Guardrail engineering. These are the people building the actual detection and filtering systems, the middleware that intercepts model outputs and decides in milliseconds whether something passes. The work requires fluency in natural language processing, adversarial testing, and the kind of latency-sensitive systems design you'd find at a database company. Salaries for this profile at well-funded startups run from $250K to $385K in San Francisco, a range reflected across the board at companies like OpenAI and Anthropic, where safety-adjacent engineering roles are priced at parity with core model work.

Enterprise deployment.
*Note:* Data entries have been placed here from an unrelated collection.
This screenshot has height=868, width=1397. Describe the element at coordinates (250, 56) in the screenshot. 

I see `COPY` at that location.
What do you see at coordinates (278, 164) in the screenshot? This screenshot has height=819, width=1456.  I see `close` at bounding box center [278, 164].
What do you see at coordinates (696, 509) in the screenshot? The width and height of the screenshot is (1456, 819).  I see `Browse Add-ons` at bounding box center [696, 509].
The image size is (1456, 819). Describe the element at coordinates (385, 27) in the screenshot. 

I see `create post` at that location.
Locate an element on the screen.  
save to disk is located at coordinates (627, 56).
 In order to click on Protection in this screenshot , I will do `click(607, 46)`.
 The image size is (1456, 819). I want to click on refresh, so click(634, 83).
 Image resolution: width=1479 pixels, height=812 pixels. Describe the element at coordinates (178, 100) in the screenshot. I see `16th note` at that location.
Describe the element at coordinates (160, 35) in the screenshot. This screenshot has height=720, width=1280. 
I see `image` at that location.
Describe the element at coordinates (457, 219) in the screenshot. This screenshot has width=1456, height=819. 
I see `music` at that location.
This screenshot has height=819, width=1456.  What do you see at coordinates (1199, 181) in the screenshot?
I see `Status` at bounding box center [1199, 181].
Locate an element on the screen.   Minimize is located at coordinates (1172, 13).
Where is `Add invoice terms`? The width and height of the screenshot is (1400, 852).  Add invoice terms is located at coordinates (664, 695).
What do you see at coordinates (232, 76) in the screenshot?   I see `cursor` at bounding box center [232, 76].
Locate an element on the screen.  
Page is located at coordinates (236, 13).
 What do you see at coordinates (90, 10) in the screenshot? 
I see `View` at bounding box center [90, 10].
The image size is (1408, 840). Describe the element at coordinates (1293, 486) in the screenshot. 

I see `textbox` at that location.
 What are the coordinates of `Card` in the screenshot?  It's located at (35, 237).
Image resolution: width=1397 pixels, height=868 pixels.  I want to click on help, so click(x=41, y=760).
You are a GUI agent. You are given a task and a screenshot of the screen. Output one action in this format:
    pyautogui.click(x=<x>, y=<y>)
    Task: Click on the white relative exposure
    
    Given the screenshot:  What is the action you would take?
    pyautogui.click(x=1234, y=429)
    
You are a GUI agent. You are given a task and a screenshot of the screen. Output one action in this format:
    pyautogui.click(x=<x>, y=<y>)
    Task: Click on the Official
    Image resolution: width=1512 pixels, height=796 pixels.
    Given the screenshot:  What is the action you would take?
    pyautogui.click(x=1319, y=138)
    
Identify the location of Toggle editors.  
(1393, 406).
Getting guardrails into a Fortune 500 requires integration engineers who understand API gateways, identity management, and the compliance frameworks (SOC 2, HIPAA) that procurement teams demand. Mistral's recent hiring in Seoul for applied AI and fullstack deployment roles signals that this isn't just a U.S. trend; the demand for engineers who can ship safety infrastructure into production is going global.

Red team and benchmark development. CircleGuardBench exists because the industry needed a standard way to measure guardrail performance. Maintaining and evolving that benchmark requires people who can design adversarial test suites, curate evaluation datasets, and turn red-team findings into engineering requirements. It's the feedback loop between attack and defense, and it's a role that barely existed as a job title three years ago.

Why This Hiring Wave Matters Beyond One Startup

The pattern here is bigger than White Circle. Zero G Talent's data shows OpenAI added 62 roles in the past week alone, including a Device Safety & Risk Operations Specialist and a Government and Community Affairs Manager, positions that reflect the operational reality of running AI systems that touch real users. Anthropic posted 30 roles in the same window, spanning applied AI architects and editorial staff focused on model behavior. Mistral is building out an applied AI team in Seoul.

Across the board, the AI safety and alignment field is shifting from a research discipline to an engineering one. The job postings prove it: companies aren't just hiring people to think about safety. They're hiring people to build it, deploy it, monitor it, and keep it running when the system is live at 3 a.m. and a model is doing something it shouldn't.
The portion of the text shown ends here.